São esperadas falas do vice-presidente Geraldo Alckmin (PSB) e de ministros considerados centrais na articulação política e econômica do governo, como Rui Costa (PT), da Casa Civil; Fernando Haddad (PT), da Fazenda; Gleisi Hoffmann (PT), ministra da Secretaria de Relações Institucionais; e Sidônio Palmeira, da Secretaria de Comunicação Social. Também há a possibilidade de pronunciamento de Guilherme Boulos (Psol), à frente da Secretaria-Geral da Presidência.
O encontro acontece em meio à expectativa de uma ampla reformulação na Esplanada dos Ministérios até março do próximo ano. A projeção é que mais da metade dos ministros deixe seus cargos para disputar eleições. Lula tem incentivado auxiliares que se consideram competitivos nas urnas a se afastarem do governo para fortalecer palanques estaduais, com o objetivo de impulsionar sua própria reeleição e ampliar o peso da base governista no Legislativo.

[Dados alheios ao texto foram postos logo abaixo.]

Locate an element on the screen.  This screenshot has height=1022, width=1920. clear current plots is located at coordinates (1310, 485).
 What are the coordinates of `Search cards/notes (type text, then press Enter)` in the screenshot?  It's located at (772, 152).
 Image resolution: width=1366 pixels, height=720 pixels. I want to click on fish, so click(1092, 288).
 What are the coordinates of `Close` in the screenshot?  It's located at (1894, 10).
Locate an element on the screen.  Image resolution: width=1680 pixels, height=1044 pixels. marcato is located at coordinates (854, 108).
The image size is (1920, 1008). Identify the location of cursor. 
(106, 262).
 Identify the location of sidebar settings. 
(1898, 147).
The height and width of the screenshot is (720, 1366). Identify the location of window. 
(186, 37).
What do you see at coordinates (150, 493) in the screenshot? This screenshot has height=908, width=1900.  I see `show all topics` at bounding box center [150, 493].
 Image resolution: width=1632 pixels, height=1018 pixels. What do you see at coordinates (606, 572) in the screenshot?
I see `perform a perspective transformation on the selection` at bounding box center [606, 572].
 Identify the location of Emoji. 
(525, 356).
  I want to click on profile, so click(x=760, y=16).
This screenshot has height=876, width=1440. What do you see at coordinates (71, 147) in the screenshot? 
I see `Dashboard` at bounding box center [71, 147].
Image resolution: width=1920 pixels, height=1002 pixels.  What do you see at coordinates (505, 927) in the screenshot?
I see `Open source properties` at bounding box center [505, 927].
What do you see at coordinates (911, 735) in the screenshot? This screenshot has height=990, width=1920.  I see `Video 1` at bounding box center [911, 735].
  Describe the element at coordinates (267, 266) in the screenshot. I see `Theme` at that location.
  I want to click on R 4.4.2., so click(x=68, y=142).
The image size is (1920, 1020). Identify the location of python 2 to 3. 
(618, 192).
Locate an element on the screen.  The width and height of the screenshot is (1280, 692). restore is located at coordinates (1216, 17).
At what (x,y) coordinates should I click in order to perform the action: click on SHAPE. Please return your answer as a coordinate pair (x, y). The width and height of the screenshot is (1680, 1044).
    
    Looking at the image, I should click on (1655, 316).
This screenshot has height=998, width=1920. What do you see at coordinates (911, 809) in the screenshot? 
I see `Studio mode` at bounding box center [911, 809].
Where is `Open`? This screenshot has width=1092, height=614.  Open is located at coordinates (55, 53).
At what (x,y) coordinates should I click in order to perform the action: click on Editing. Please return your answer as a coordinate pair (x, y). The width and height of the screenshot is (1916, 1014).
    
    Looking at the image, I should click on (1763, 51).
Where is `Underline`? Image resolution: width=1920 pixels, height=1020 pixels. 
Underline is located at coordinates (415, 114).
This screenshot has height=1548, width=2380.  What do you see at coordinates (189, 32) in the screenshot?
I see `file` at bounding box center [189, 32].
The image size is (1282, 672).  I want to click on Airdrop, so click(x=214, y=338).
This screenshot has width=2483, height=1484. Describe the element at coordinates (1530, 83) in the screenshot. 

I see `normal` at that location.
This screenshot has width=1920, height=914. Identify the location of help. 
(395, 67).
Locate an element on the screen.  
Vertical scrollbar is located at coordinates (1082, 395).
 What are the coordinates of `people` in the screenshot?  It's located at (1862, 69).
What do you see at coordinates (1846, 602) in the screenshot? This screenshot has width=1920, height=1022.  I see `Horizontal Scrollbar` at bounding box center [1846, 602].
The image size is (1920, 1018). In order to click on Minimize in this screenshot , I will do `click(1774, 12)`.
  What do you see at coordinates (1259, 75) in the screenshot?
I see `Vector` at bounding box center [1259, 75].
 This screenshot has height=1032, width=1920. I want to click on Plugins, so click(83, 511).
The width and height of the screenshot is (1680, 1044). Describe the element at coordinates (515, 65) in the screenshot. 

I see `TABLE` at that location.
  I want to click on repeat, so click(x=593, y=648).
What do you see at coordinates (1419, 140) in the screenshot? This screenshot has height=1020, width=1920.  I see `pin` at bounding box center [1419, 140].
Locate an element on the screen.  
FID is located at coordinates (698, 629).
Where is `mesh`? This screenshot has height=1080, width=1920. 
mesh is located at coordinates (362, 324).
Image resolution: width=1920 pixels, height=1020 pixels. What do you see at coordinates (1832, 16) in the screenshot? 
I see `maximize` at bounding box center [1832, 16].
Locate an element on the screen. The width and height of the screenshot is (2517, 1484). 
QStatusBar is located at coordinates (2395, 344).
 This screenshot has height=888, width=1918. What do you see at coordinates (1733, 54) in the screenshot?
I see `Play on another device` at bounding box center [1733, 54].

A principal preocupação do Planalto está no Parlamento. Diante da avaliação de que o próximo Congresso pode se tornar ainda mais conservador, integrantes da base aliada planejam disputar vagas estratégicas, sobretudo no Senado e na Câmara dos Deputados. Rui Costa é citado como possível candidato ao Senado pela Bahia, enquanto Gleisi Hoffmann tende a buscar uma vaga na Câmara pelo Paraná. No Pará, Jader Filho (MDB), ministro das Cidades, também é apontado como postulante à Câmara.
Outros ministros avaliam a possibilidade de disputar o Senado, dependendo das composições regionais. Entre eles estão Celso Sabino, do Turismo; Silvio Costa Filho (Republicanos), de Portos e Aeroportos; e André Fufuca (PP), do Esporte, cujas decisões devem levar em conta os acordos políticos locais e a viabilidade eleitoral em cada estado.
Além do balanço administrativo e das projeções eleitorais, Lula costuma usar reuniões ministeriais amplas para alinhar o discurso do governo. Foi o que ocorreu no último encontro do gênero, realizado em agosto, quando o presidente apresentou o slogan “Brasil é dos brasileiros”, em meio à crise provocada pelo tarifaço com os Estados Unidos, e cobrou dos ministros ligados ao centrão uma defesa mais firme do governo no debate público.
Esses encontros também funcionam como espaços para recados diretos e indiretos. Mesmo sem citar nomes, Lula costuma sinalizar comportamentos que aprova ou reprova, apontando exemplos recentes e deixando claro, ainda que nem sempre de forma sutil, como espera que seus auxiliares atuem politicamente e se posicionem diante dos desafios do governo.